Bafa Golu: golden granite and blue water. Ekin Akman finds perfect friction on the lake's edge. Photo by Fred Moix
Bafa Golu: Fred Moix relishing the atmosphere of the ruins of Herakleia, where Christian hermits took refuge from 8th- century Arab invasions, on an easy slab. Photo by Fred Rouhling
Bafa Golu: Fred Moix exploring unclimbed boulders. Photo by Fred Rouling
Fred Rouling bouldering above the beach at Akyarlar, north of Olympos. Photo: Fred Moix
Bafa Golu: Fred Rouling puts his legendary finger-strength to good use on 'Moon Safari', a desperate arete. Photo by Fred Moix
Akyarlar: Fred Rouling sets out on horizontal adventures. Photo by Fred Moix
Bafa Golu: the end of another perfect day among the boulders.
Photo: Fred Moix
Midwinter in Geyikabyiri: the valley is full of limestone cliffs, only a handful of which have been developed so far. Photo by Dave Pickford
Geyikbayiri: Sarah Garnett high above the pines on the huge (40m) arete pitch of 'Sado Mazo' (6c). Photo by Dave Pickford
A climber grapples with the technical, tufa-pinching crux of the superb classic 'Geyikbayiri Games' (7b+) at Sarkit. Photo by Dave Pickford
...and clocks up some post-crux airtime!
Mumin Karabas embarking on the crux sequence of one of Turkey's finest hard sport pitches: 'Sarpedon' (8b+), Trebenna West. Photo by Dave Pickford
Top Turkish climber Serkan 'Seko' Ercan on the lip of the huge roof-pitch 'Perseus' in the Left Cave at Geyikbayiri. Photo by Dave Pickford
The rope hangs from 'Ikarus' (8a+) at Trebenna West after the final redpoint of the day, as a full moon rises over the valley.
Photo by Dave Pickford
- all photographs copyright Fred Moix, Fred Rouling and Dave Pickford, 2009 -
For more on the sport climbing at Geyikbayiri, read Matt Heason’s article ‘Turkish Delight’ here.

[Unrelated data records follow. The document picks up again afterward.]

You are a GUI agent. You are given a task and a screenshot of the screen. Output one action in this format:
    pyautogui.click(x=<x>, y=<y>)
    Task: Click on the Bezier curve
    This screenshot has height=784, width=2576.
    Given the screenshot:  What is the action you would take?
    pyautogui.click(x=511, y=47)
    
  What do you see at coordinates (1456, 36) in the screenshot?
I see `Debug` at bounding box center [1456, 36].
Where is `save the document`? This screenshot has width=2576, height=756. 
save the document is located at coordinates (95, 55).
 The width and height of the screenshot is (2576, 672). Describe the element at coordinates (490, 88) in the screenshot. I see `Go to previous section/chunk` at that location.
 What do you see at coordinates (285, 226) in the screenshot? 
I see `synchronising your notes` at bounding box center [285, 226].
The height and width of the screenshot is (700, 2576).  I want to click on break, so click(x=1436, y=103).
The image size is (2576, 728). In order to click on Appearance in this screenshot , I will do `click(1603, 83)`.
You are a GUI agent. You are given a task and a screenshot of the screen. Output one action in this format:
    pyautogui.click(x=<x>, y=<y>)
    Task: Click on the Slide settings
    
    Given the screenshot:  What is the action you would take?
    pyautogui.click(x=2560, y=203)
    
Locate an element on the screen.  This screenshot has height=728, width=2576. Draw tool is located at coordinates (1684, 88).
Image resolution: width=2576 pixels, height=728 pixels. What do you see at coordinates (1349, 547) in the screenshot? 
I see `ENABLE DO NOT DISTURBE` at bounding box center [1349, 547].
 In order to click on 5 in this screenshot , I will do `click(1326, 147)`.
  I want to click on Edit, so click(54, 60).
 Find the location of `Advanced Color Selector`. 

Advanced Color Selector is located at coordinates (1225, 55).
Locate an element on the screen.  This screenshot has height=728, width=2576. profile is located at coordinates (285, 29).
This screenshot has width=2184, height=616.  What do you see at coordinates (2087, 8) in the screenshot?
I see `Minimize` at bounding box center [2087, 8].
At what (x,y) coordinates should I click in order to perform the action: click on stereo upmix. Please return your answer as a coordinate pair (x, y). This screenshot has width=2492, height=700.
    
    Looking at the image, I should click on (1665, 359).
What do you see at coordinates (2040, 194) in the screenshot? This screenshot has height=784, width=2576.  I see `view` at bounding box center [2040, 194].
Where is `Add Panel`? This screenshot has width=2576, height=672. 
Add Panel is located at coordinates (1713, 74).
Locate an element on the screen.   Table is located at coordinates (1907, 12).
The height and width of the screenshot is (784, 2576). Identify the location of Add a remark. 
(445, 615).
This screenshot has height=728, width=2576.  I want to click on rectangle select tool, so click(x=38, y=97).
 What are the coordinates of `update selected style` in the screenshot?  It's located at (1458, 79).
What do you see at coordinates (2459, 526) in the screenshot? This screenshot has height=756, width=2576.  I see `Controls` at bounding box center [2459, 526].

Click here to read Mike Robertson’s exclusive photographic essay about deep water soloing in southern Turkey on planetFear.
Climbing In Southern Turkey: Useful Information
Weather and Climate:
This is perhaps the most important single consideration before planning a trip to the region. To put it simply, unless you enjoy trying to pull on crimps in thirty-degree heat, only come here in winter (Nov – March). For deep water soloing on the coast, late spring (April / May) and early autumn (Oct / Nov) is better. For the Ala Daglar mountains, the season is completely different: this is a high alpine region, so climbing begins on the lower crags in April – May and continues until October. In winter, there is some superb ski touring.
What To Bring:
For a sport climbing trip to the Antalya area, a normal rack of twenty quickdraws, plus a seventy-metre rope, is sufficient. Some routes at Geyikbayiri require an 80 metre line to reach the ground in a single lower off, however. For Bafa Golu, bring crashpads and a good assortment of brushes. Pads can be borrowed or hired locally, but don’t rely on this. For Ala Daglar, a full alpine rock climbing rack plus twin 60 metre ropes will be required.